[Mesa-dev] [PATCH 11/12] i965: Create NIR during LinkShader() and ProgramStringNotify().

Kenneth Graunke kenneth at whitecape.org
Wed Apr 8 00:06:34 PDT 2015


Previously, we translated into NIR and did all the optimizations and
lowering as part of running fs_visitor.  This meant that we did all of
that work twice for fragment shaders - once for SIMD8, and again for
SIMD16.  We also had to redo it every time we hit a state based
recompile.

We now generate NIR once at link time.  ARB programs don't have linking,
so we instead generate it at ProgramStringNotify time.

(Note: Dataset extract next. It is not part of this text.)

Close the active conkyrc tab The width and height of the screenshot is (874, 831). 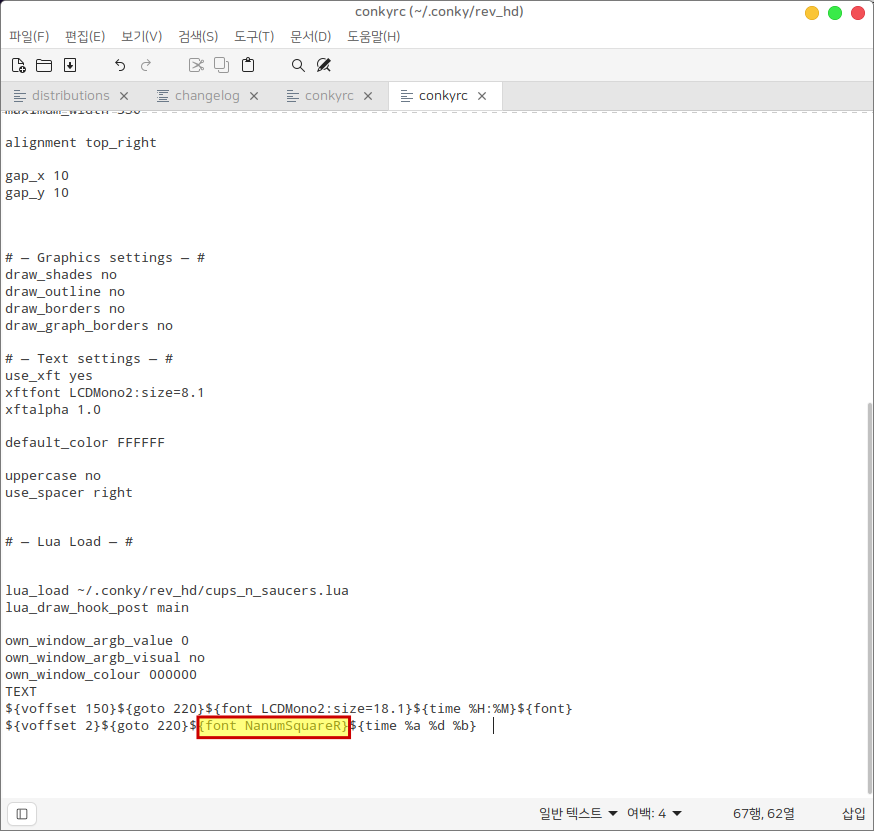pos(482,96)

Mesa's fixed function vertex program handling doesn't bother to inform
the driver about new programs at all (which is rather mean), so we
generate NIR at the last minute, if it hasn't happened already.

shader-db runs ~9.4% faster on my i7-5600U, with a release build.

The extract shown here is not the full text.